De met glas afgedekte container wordt op een lichte plaats geplaatst en de temperatuur wordt op 20 graden gehouden, deze temperatuur is optimaal voor het ontkiemen van zaden. Zaailingen moet op tijd water geven en lucht de zaden uit. Nadat de zaailingen sterker zijn geworden, worden ze getransplanteerd naar een permanente groeiplaats.
Kenmerken van de reproductie van Kalanchoë van verschillende soorten
Niet alle kweekmethoden kunnen geschikt zijn voor dezelfde soort, dat wil zeggen dat een Kalanchoë van een bepaalde soort zich alleen voortplant als het type reproductie correct is geselecteerd.
- Kinderen kunnen zich voortplanten zoals Dergemona, geveerd en buiskleurig.
- De paniekbloemige Kalanchoë reproduceert door knoppen.
- Er kan er maar één door nakomelingen worden vermeerderd - Blossfeld's Kalanchoë.

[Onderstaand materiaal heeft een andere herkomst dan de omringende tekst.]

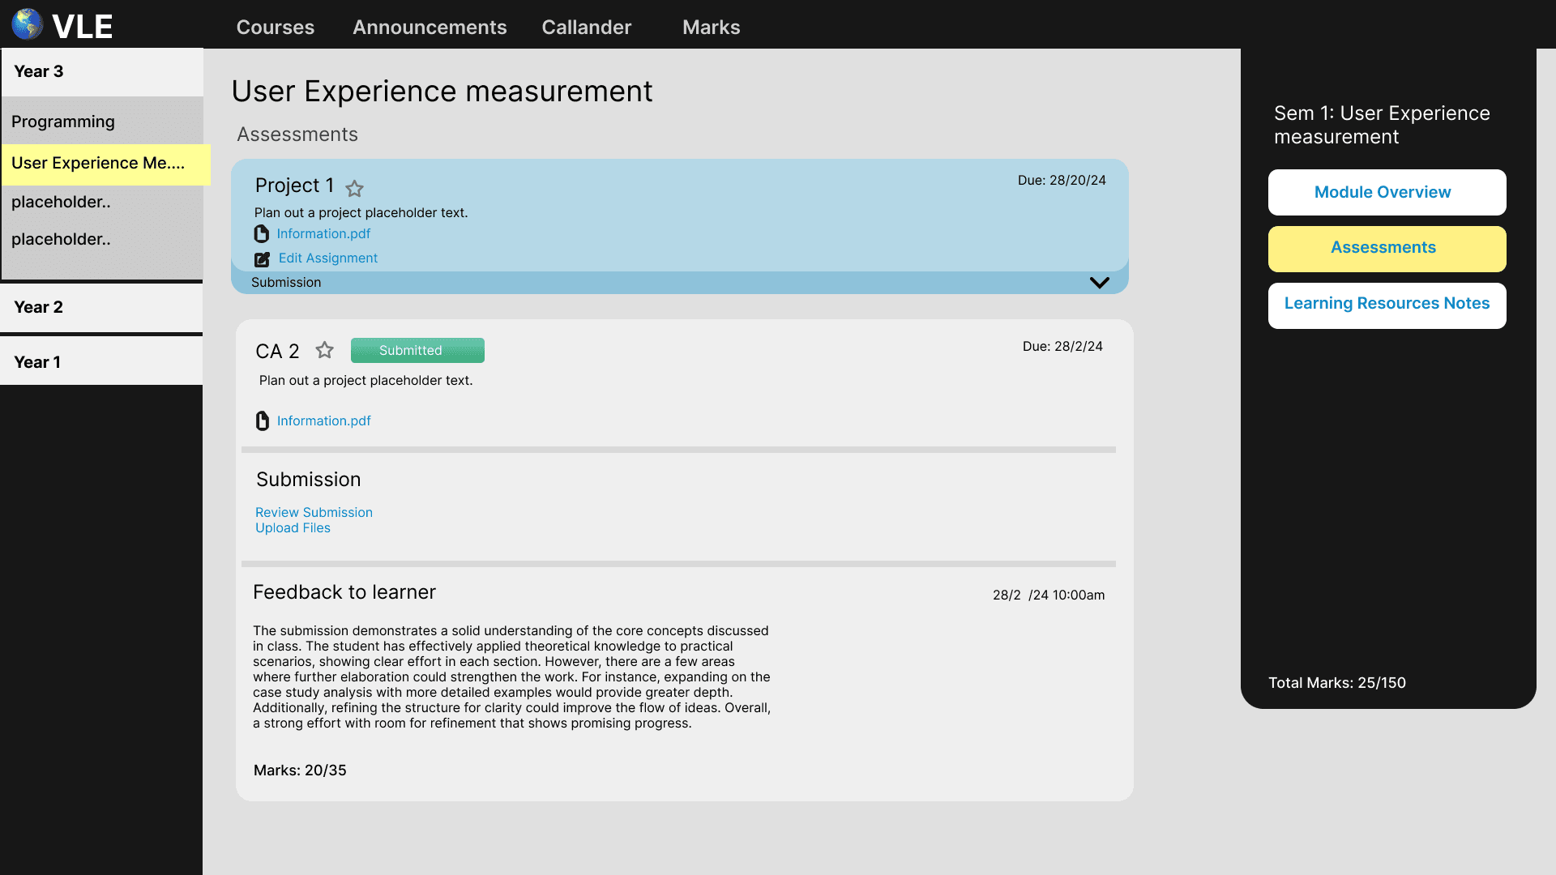Go to the Marks page

[x=711, y=27]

- Voortplanting door stekken gaat goed bij Kalanchoë-soorten als Mangina en Blossfelda.
- Elke Kalanchoë met vlezige bladeren reproduceert thuis met bladeren.
- Een gevederde en vilten bloem zal zich vermenigvuldigen met zaden.

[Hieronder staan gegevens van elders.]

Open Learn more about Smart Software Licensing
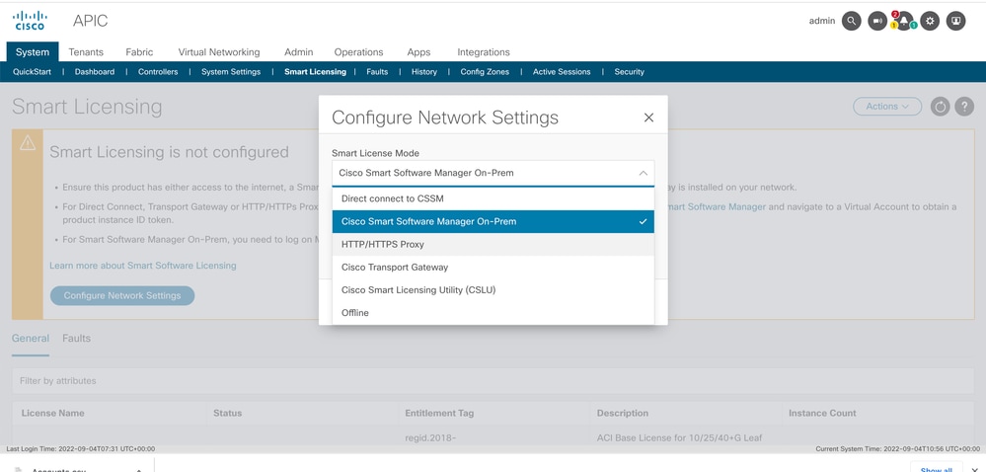 [x=143, y=266]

Kenmerken van de grond voor de plant
Zoals hierboven opgemerkt, wordt vermeld dat er zand in de bodem aanwezig moet zijn; laten we de kenmerken van de bodem nader bekijken. De grond voor jonge zaailingen en volwassen planten is anders en het is de conditie met de juiste bodem zorgt voor een overvloedige bloei en pracht van de struik.
Voor kinderen en jonge zaailingen worden humus, bladaarde, turf en grofkorrelig rivierzand gemengd in een verhouding van 1: 1: 1: 0,5. Volwassen planten hebben "zware" grond nodig.
Voor hen worden graszoden, bladaarde en grof rivierzand gemengd in een verhouding van 2: 1: 0,5. In beide gevallen moet er op de bodem van de pot een afvoer zijn van geëxpandeerde klei en kleifragmenten.